What you should do:
Edit the data from the line with "Expand View details for flight SQ 5162" through the end, putting "Screen size" in place of "Viewport" and changing nothing else. Give back only those lines, without the pictures.

Data for processing:
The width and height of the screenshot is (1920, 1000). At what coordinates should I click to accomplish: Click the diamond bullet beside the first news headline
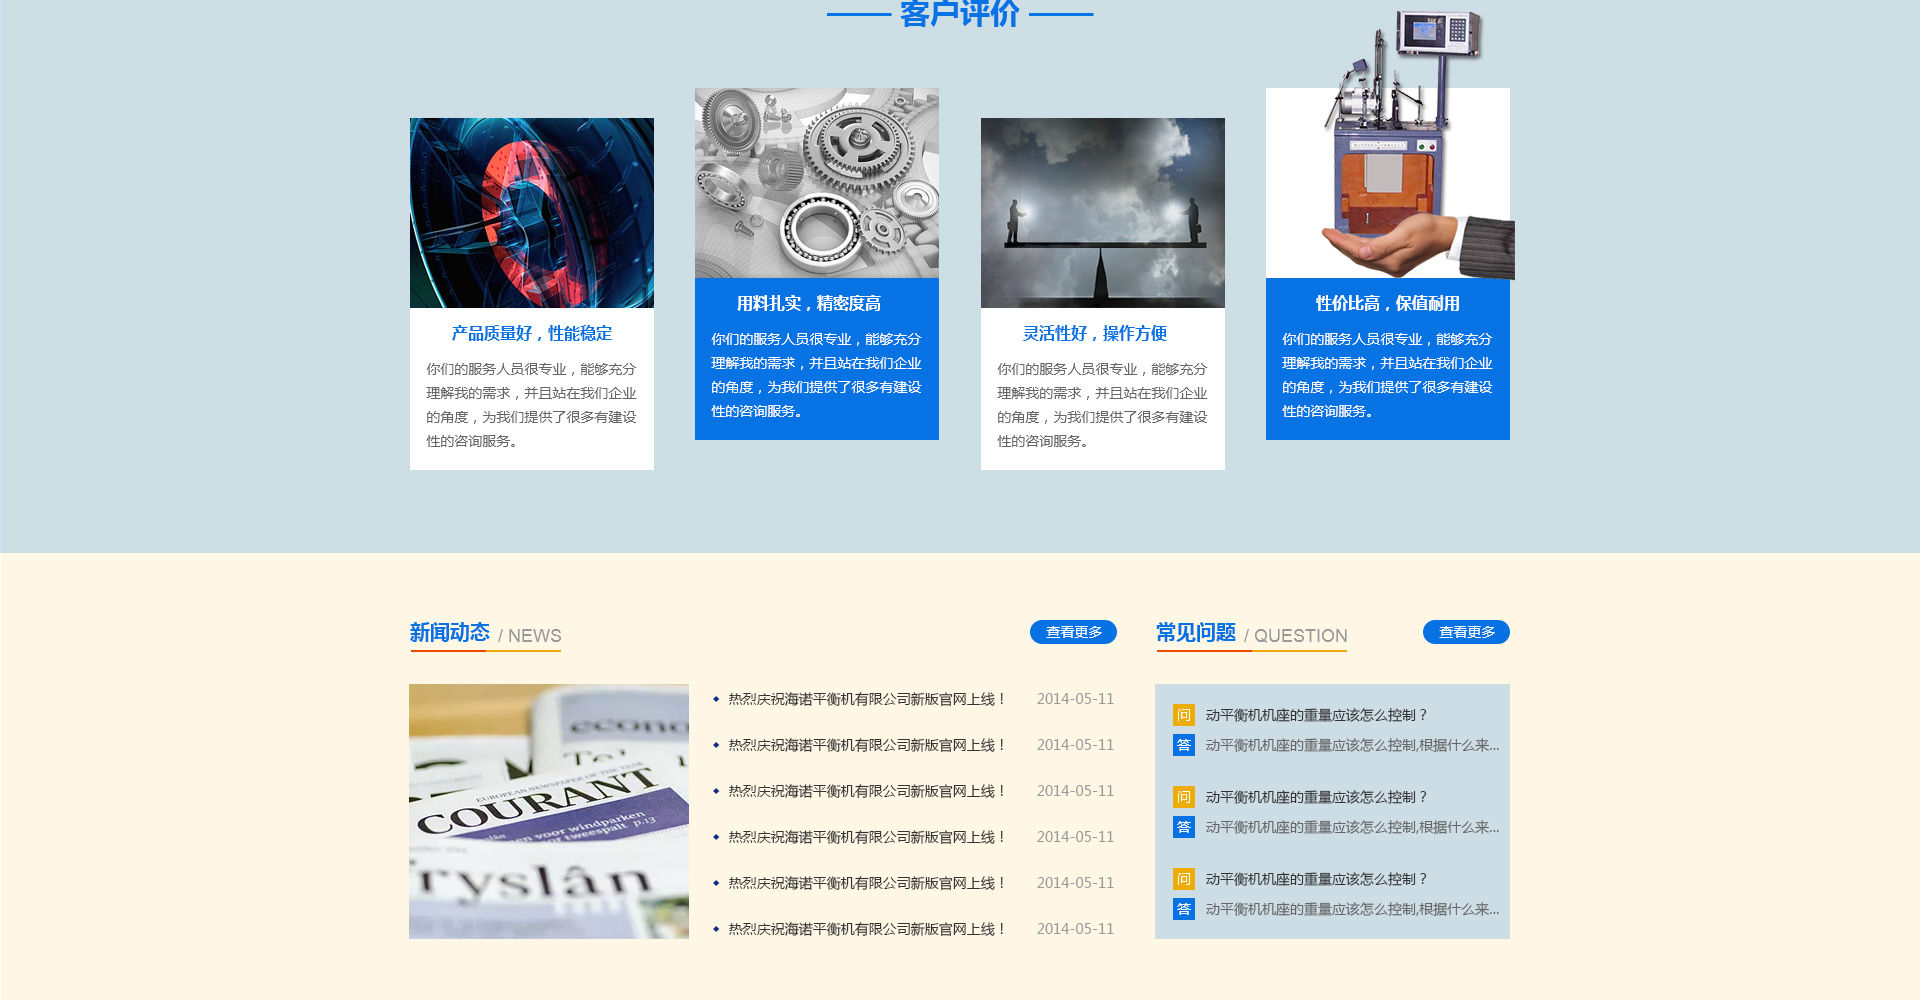pyautogui.click(x=716, y=699)
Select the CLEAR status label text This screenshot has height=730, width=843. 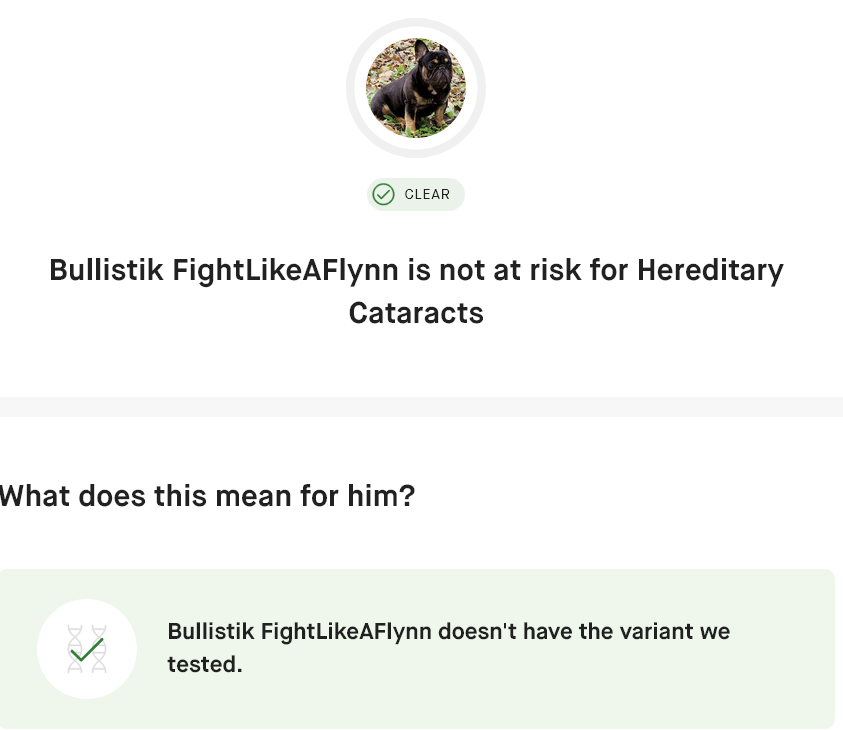[x=427, y=194]
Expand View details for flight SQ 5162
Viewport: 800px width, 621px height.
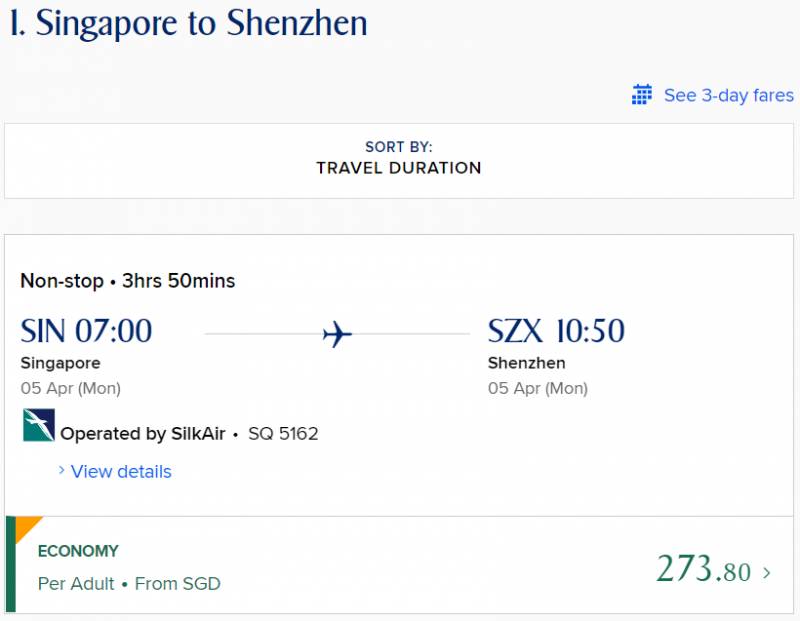point(121,471)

The result:
Expand View details for flight SQ 5162
Screen size: 800px width, 621px height.
point(121,471)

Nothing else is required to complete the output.